AIM OF THE EXERCISE →
Gather every line of the records below that contains the word "Google". Case counts.

EXERCISE MATERIAL →
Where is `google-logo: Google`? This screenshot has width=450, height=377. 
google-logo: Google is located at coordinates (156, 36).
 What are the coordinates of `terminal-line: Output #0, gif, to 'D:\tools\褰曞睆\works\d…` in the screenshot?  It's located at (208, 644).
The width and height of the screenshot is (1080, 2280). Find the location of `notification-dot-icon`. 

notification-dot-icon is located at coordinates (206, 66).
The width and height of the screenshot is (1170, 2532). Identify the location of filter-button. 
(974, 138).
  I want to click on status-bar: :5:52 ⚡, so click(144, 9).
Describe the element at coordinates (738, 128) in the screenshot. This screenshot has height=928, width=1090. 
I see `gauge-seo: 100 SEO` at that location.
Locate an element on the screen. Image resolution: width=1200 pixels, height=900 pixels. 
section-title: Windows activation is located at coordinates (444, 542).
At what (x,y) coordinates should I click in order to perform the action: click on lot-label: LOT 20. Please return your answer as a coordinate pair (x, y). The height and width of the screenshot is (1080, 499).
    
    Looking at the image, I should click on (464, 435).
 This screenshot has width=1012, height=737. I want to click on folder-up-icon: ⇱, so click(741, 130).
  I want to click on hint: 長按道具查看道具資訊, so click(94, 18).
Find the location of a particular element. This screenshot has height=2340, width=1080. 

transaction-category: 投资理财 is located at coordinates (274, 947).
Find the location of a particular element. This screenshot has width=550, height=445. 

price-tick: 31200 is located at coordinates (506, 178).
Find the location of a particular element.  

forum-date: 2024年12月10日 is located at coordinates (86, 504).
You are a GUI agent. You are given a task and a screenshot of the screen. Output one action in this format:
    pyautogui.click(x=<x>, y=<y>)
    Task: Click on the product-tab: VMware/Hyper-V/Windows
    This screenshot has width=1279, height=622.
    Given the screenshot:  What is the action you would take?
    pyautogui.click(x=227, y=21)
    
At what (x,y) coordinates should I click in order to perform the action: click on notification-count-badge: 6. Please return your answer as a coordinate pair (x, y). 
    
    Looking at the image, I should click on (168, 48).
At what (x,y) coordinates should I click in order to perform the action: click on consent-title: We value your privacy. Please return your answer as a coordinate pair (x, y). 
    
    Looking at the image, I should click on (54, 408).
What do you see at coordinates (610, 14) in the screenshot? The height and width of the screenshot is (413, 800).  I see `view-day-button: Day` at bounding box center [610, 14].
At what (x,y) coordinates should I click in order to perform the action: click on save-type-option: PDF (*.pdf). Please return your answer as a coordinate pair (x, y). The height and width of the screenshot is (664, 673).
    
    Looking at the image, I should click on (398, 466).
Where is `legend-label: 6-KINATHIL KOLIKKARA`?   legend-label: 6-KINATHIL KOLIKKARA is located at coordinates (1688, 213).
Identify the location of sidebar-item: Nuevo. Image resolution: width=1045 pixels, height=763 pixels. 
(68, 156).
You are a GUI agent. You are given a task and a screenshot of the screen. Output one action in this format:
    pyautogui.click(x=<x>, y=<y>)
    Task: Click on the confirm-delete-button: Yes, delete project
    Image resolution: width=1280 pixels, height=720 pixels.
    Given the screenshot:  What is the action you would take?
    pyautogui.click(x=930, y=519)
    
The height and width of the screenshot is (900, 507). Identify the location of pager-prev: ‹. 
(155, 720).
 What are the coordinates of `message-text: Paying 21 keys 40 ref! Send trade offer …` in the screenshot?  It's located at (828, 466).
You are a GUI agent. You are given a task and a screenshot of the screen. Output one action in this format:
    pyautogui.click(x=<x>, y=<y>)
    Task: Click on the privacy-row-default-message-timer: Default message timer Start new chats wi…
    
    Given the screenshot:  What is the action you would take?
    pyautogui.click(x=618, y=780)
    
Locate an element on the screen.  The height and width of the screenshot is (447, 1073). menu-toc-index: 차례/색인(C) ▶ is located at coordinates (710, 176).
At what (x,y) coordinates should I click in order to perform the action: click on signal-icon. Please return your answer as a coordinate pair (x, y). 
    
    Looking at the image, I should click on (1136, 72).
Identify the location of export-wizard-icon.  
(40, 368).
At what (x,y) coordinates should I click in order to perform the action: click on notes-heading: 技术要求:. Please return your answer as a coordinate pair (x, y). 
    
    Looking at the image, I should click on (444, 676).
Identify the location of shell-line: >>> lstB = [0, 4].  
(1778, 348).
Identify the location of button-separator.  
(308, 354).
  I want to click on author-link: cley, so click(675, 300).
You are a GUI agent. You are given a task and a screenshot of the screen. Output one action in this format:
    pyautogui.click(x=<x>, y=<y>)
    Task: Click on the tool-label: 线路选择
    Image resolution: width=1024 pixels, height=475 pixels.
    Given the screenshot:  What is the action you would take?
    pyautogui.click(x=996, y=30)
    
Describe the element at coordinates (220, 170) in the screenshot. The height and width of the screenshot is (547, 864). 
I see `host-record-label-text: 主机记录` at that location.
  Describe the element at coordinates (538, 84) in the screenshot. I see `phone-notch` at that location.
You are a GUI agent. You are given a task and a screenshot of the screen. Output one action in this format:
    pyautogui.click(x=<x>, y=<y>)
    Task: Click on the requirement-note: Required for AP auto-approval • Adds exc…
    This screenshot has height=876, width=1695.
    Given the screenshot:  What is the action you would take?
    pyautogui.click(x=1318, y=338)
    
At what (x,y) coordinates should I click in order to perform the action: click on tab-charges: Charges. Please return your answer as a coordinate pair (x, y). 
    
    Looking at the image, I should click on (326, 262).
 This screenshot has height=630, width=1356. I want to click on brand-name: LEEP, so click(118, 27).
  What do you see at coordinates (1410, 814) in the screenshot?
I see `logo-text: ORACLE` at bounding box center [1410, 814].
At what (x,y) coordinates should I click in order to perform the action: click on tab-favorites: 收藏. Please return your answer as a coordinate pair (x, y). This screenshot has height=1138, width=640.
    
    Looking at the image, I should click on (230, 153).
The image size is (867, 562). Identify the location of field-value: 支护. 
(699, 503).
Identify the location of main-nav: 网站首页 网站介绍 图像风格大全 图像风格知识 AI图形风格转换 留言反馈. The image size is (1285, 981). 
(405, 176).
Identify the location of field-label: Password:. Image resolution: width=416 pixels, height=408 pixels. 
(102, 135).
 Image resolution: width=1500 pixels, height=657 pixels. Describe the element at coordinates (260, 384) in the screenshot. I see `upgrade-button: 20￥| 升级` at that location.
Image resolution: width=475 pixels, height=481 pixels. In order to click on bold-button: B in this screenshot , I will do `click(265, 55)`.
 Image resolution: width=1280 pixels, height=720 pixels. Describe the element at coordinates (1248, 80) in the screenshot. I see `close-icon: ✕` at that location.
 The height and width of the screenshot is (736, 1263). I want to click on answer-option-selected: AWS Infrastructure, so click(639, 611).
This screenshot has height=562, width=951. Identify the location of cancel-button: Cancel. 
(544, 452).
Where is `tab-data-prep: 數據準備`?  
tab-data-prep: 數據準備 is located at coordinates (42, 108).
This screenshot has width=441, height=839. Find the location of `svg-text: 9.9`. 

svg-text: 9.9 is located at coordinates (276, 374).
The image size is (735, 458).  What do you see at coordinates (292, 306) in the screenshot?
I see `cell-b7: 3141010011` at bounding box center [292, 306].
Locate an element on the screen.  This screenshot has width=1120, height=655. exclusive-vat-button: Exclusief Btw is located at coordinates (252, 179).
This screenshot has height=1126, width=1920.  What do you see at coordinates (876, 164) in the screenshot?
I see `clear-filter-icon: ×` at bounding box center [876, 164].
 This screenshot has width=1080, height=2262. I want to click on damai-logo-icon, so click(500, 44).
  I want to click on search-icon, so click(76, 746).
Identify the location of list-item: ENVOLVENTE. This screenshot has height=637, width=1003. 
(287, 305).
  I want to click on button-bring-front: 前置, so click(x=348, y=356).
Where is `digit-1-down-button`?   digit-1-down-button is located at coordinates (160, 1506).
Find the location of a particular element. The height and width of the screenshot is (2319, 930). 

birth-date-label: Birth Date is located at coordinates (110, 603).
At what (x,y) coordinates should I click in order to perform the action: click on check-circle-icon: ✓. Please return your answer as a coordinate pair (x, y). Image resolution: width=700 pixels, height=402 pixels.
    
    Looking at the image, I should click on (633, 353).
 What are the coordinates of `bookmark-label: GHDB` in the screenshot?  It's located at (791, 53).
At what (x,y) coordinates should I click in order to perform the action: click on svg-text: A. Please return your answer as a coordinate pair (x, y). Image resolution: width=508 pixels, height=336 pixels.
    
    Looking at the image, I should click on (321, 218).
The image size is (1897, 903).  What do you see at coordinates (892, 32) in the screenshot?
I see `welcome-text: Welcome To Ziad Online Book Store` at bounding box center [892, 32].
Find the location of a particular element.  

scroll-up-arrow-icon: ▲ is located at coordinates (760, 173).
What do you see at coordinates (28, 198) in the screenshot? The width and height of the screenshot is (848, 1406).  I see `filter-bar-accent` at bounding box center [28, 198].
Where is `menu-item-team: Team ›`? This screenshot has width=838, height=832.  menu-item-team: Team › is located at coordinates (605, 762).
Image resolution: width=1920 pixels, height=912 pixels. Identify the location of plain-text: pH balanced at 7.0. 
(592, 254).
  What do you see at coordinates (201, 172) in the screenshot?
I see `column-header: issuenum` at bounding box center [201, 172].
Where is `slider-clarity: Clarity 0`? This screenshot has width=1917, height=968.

RESULT FOR THIS TASK →
Where is `google-logo: Google`? This screenshot has width=450, height=377. 
google-logo: Google is located at coordinates (156, 36).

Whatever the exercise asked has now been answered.